--- Dataset excerpts ---
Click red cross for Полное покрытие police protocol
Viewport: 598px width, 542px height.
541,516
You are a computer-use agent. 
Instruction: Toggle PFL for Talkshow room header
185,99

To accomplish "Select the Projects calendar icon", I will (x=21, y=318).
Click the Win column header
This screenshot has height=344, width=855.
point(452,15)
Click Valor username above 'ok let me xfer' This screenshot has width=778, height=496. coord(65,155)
---
--- Dataset excerpts ---
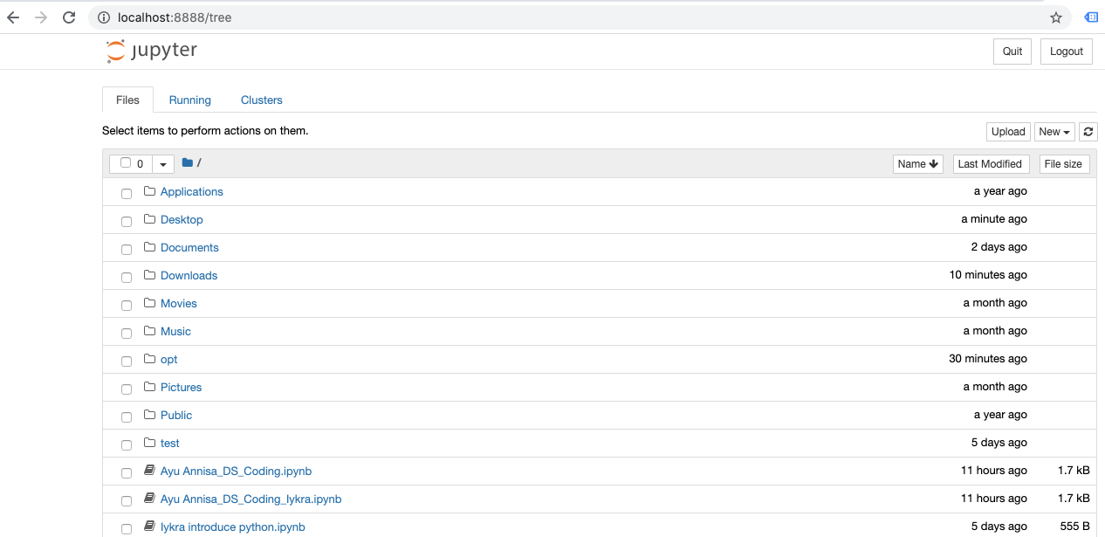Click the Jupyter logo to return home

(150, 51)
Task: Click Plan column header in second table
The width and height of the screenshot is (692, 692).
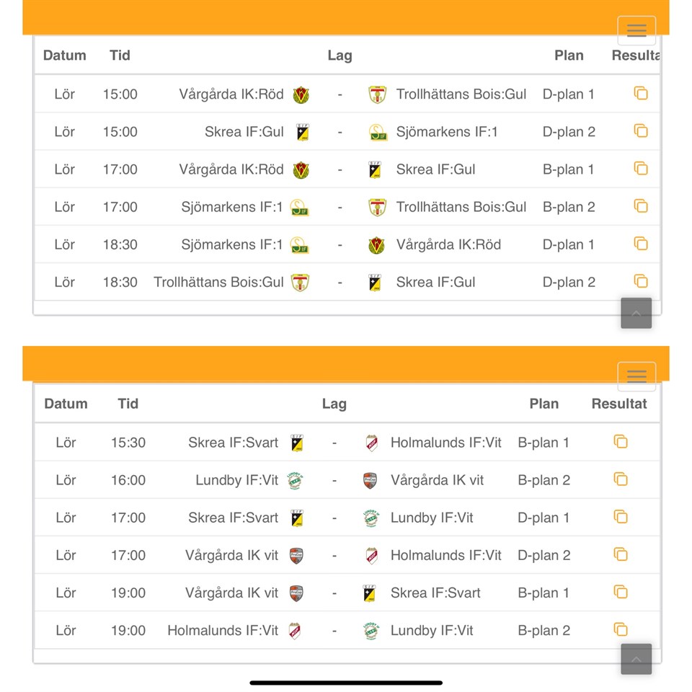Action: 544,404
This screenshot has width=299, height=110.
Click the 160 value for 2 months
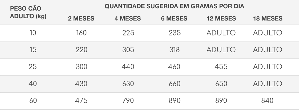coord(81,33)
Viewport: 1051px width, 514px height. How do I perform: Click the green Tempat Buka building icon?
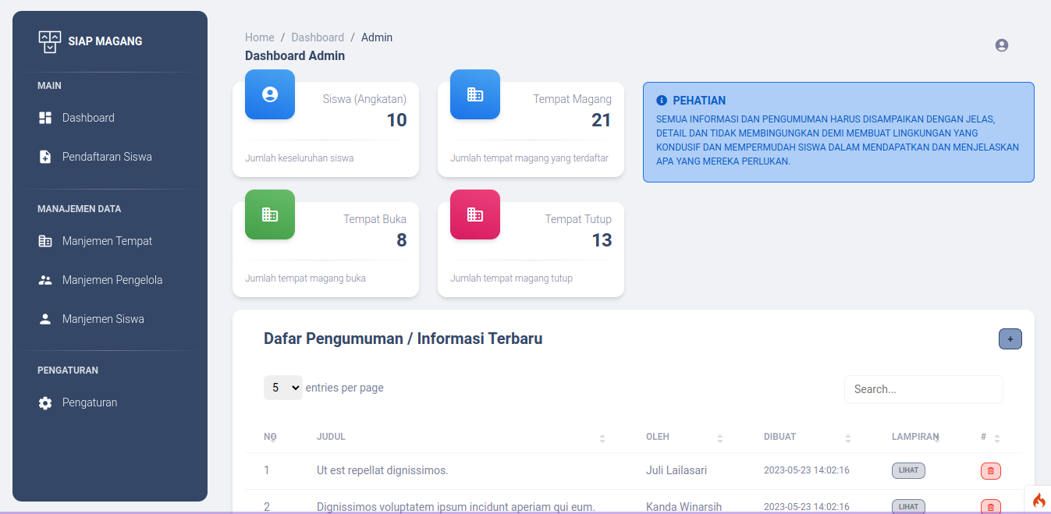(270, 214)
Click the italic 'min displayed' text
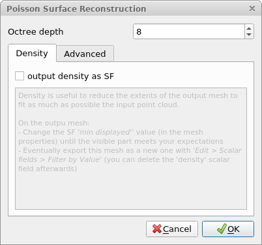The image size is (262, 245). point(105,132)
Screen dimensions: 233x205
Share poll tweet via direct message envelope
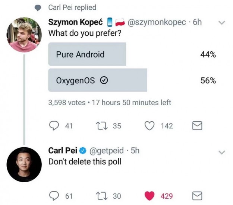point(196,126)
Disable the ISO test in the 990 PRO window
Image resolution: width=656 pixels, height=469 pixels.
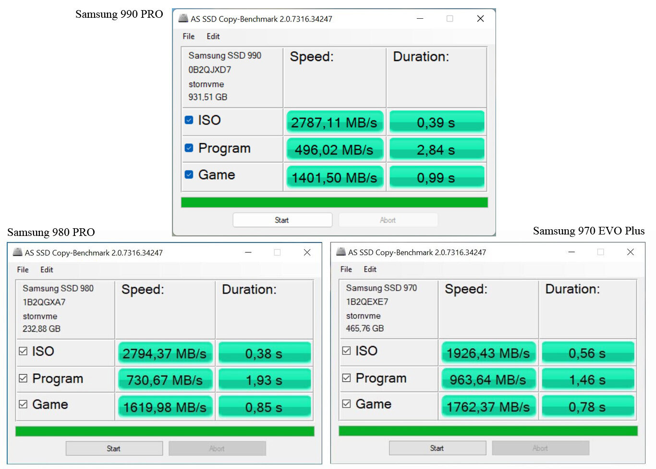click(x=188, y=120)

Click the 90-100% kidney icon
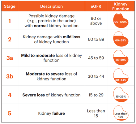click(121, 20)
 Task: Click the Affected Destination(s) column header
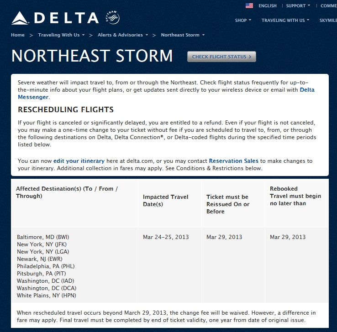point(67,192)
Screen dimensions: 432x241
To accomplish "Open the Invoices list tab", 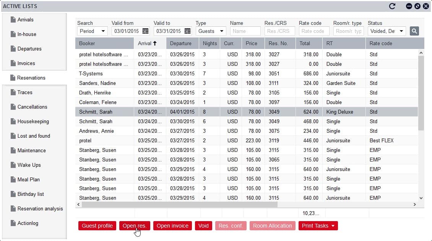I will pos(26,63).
---
* _How to complete this task_
State how many lines of the listing above include the string "dimensions", with no words around the number.

* _Exercise output_
2